Il s'agit d'un des plus grands ouvrages scientifiques, livre fondateur de l'anatomie moderne, et qui inaugure aussi une nouvelle représentation moderne du monde. Curieusement, l'ouvrage parait la même année que celle du livre de Copernic, Des révolutions des sphères célestes (1543), qui propose l'héliocentrisme.
Le travail de Vésale se démarque de Galien, tout en suivant ses méthodes lorsqu'elles se révèlent encore valables. De même Vésale reste influencé par les idées physiologiques de Galien. Cependant l'ouvrage reste fondateur, en ce sens que si Vésale corrige des erreurs de Galien, l'histoire de l'anatomie se continue par la correction des erreurs de Vésale.
D'où un processus scientifique : les anatomistes ne sont plus liés à un texte mais à l'observation indépendante critique. L'anatomie devient discipline scientifique autonome avec son propre programme de recherche. Les anatomistes sont parmi les premiers à former une communauté de chercheurs. Avides de reconnaissance et de réputation parmi leurs pairs, ils veulent laisser leur nom à de nouvelles structures. C'est aussi le début des querelles de priorité[11],[n 4].

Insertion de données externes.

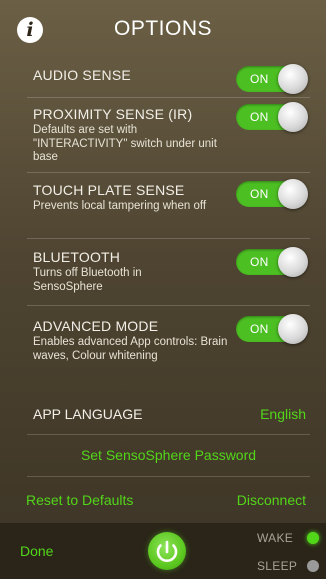  What do you see at coordinates (272, 79) in the screenshot?
I see `audio-sense-toggle: ON` at bounding box center [272, 79].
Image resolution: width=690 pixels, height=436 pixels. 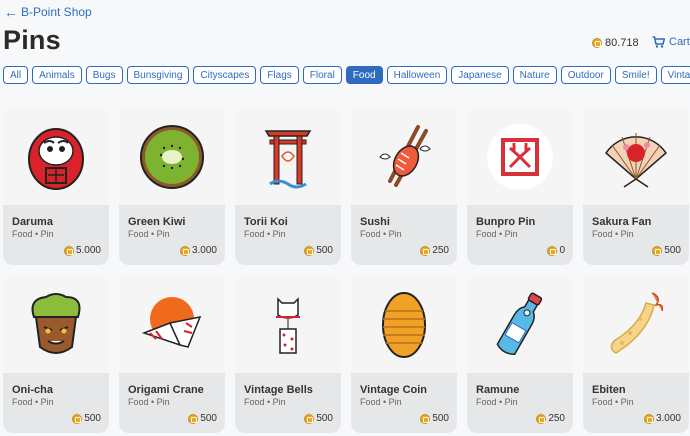 I want to click on product-name: Bunpro Pin, so click(x=506, y=222).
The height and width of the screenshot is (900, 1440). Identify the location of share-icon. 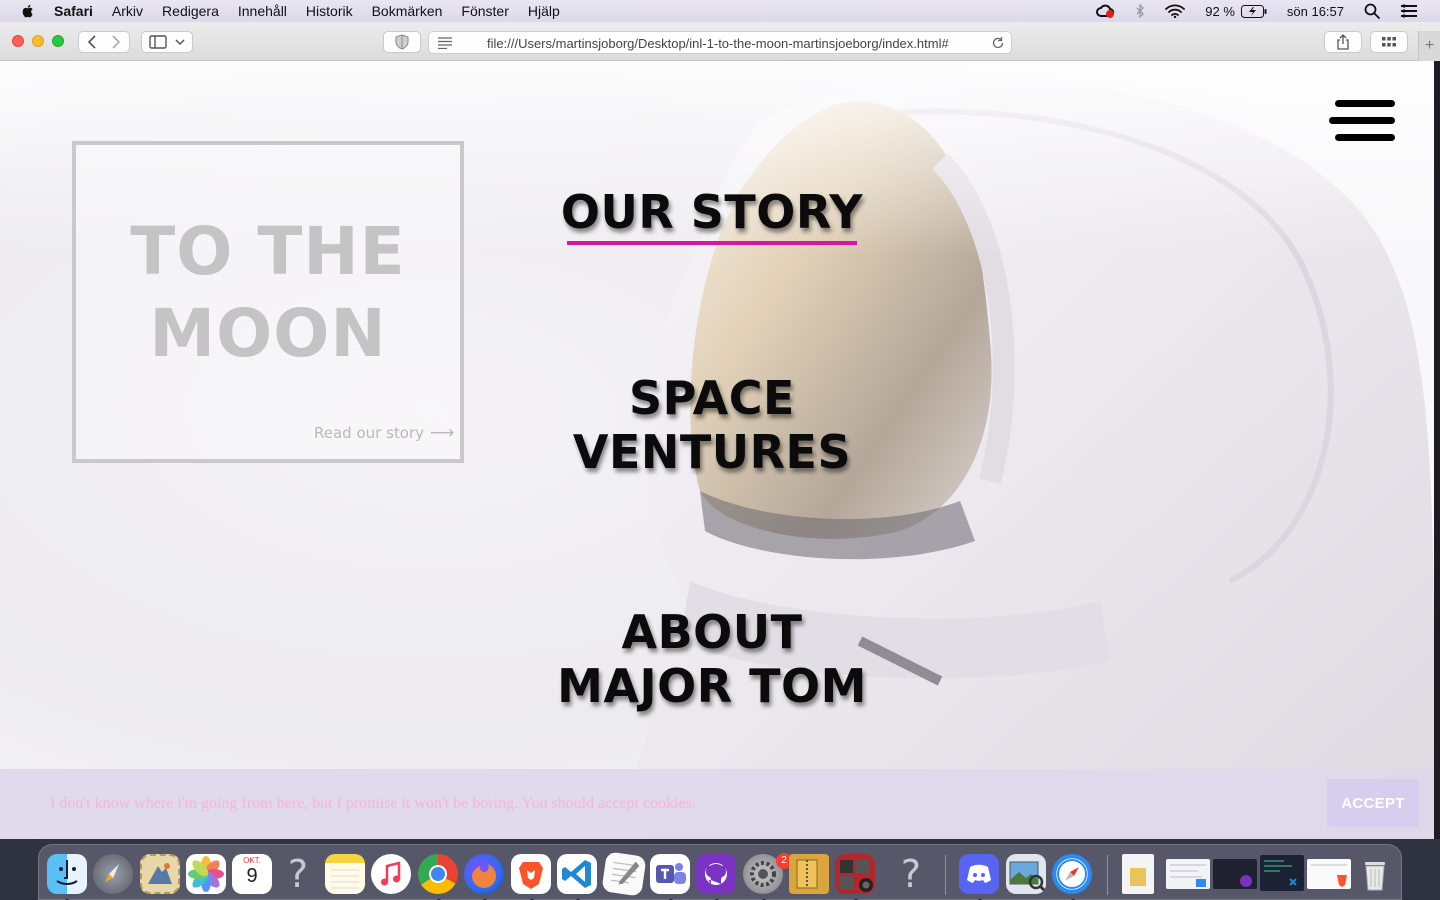
(1343, 42).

Le caractère « révolutionnaire » de l'ouvrage s'exprime surtout par l'illustration. On y trouve la mise en scène, devant un paysage en perspective, d'un objet anatomique qui est en même temps le sujet d'une attitude ou d'un mouvement, instaurant une force dramatique[12]. Une telle image était déjà apparue avec Berengario da Carpi (1521), mais la technique graphique est bien supérieure, elle bénéficie de l'orientation naturaliste de la peinture italienne de l'époque[17].
Les planches de Vésale posent la question des rapports de la beauté et du vivant d'une nouvelle manière :
« Le médecin de Pergame – Galien – intègre la beauté à son texte, il la met au centre d'une philosophie de la nature, qui est pour lui une esthétique fondamentale. Vésale sort la beauté du texte et nous la montre : la visée de l'artiste, quel qu'il soit, sous le contrôle de Vésale, est bien de donner à voir de belles formes (...) Montrer la beauté du corps humain : il n'y a pas de différence à cet égard entre le projet de l'artiste et le projet anatomique[6] ».
L'objectivité presque parfaite et le réalisme de la représentation font de l'image et des arts graphiques « un unique et vrai langage universel » qui fait renoncer de plus en plus aux descriptions verbales[18].
Classiquement, pour la plupart des historiens, la « révolution vésalienne » représente une rupture fondatrice, car ils considèrent la médecine occidentale comme essentiellement fondée sur un savoir anatomique. Pour d'autres, le vrai développement de la médecine moderne est plus complexe et bien postérieur. Selon Grmek, si le De Humani corporis fabrica est bien le début d'une période nouvelle, il apparait surtout comme l'aboutissement d'une pensée scientifique qui émerge et se cherche depuis le XIVe siècle[1].
Après les deux premières éditions (Bâle, 1543 et 1555), viennent celles de Zurich (1551 et 1573) et de Bâle 1563.
Selon Boerhaave, pour les meilleures planches, il faut se référer à la première édition de 1543, et pour le meilleur texte (corrigé par Vésale) à la deuxième édition de 1555[15].